16:52:56.639 [Thread-1] INFO  ack.RedeliverTest - replay_mode_true receive data_0
16:52:56.639 [Thread-1] INFO ack.RedeliverTest - replay_mode_true receive data_1
16:52:58.660 [Thread-3] INFO ack.RedeliverTest - replay_mode_false receive data_0
16:52:58.660 [Thread-3] INFO ack.RedeliverTest - replay_mode_false receive data_1

可以看到,第一个客户端收到消息并调用negativeAcknowledge返回无效确认后,第二个客户端在2秒后能收到消息了,并且消息是有序的。

4. 涉及到的主要代码

主要逻辑是,consumer处理失败后,把失败的消息通知给broker,broker把失败消息缓存起来,标记为需要重新发送的消息,然后每次发送消息给消费者的时候检查是否有需要重发的消息,如果有的话就发送。

4.1 ConsumerImpl

保存消息并等待发送

@Override
public void negativeAcknowledge(MessageId messageId) {
negativeAcksTracker.add(messageId);
// Ensure the message is not redelivered for ack-timeout, since we did receive an "ack"
unAckedMessageTracker.remove(messageId);
}

使用接收消息的netty channel发送失败消息通知给broker

@Override
public void redeliverUnacknowledgedMessages(Set<MessageId> messageIds) {
if (messageIds.isEmpty()) {
return;
}
checkArgument(messageIds.stream().findFirst().get() instanceof MessageIdImpl);
if (conf.getSubscriptionType() != SubscriptionType.Shared
&& conf.getSubscriptionType() != SubscriptionType.Key_Shared) {
// We cannot redeliver single messages if subscription type is not Shared
redeliverUnacknowledgedMessages();
return;
}
ClientCnx cnx = cnx();
if (isConnected() && cnx.getRemoteEndpointProtocolVersion() >= ProtocolVersion.v2.getValue()) {
int messagesFromQueue = removeExpiredMessagesFromQueue(messageIds);
Iterable<List<MessageIdImpl>> batches = Iterables.partition(
messageIds.stream()
.map(messageId -> (MessageIdImpl)messageId)
.collect(Collectors.toSet()), MAX_REDELIVER_UNACKNOWLEDGED);
batches.forEach(ids -> {
getRedeliveryMessageIdData(ids).thenAccept(messageIdData -> {
if (!messageIdData.isEmpty()) {
ByteBuf cmd = Commands.newRedeliverUnacknowledgedMessages(consumerId, messageIdData);
cnx.ctx().writeAndFlush(cmd, cnx.ctx().voidPromise());
}
});
});
if (messagesFromQueue > 0) {
increaseAvailablePermits(cnx, messagesFromQueue);
}
if (log.isDebugEnabled()) {
log.debug("[{}] [{}] [{}] Redeliver unacked messages and increase {} permits", subscription, topic,
consumerName, messagesFromQueue);
}
return;
}
if (cnx == null || (getState() == State.Connecting)) {
log.warn("[{}] Client Connection needs to be established for redelivery of unacknowledged messages", this);
} else {
log.warn("[{}] Reconnecting the client to redeliver the messages.", this);
cnx.ctx().close();
}
}

4.2 NegativeAcksTraker

添加处理失败的消息到缓存中

public synchronized void add(MessageId messageId) {
if (messageId instanceof BatchMessageIdImpl) {
BatchMessageIdImpl batchMessageId = (BatchMessageIdImpl) messageId;
messageId = new MessageIdImpl(batchMessageId.getLedgerId(), batchMessageId.getEntryId(),
batchMessageId.getPartitionIndex());
}
if (nackedMessages == null) {
nackedMessages = new HashMap<>();
}
nackedMessages.put(messageId, System.nanoTime() + nackDelayNanos);
if (this.timeout == null) {
// Schedule a task and group all the redeliveries for same period. Leave a small buffer to allow for
// nack immediately following the current one will be batched into the same redeliver request.
================================
待完成任务:
[1] 根据节选原文,第一个客户端返回无效确认后,第二个客户端隔了多久收到消息?
[2] 请用两句话概括节选原文。
后面的资料与节选原文没有关联。

所给资料:
================================
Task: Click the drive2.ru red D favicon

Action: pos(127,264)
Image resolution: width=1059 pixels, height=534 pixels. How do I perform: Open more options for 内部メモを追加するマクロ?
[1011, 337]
================================
练习答案:
[1] 2秒后。

[2] 第一个客户端收到消息并调用negativeAcknowledge返回无效确认后,第二个客户端在2秒后收到了消息,而且消息是有序的。其主要逻辑是consumer处理失败后把失败消息通知给broker,broker缓存这些消息并标记为需要重新发送,每次向消费者发送消息时检查是否有需要重发的消息,有就发送。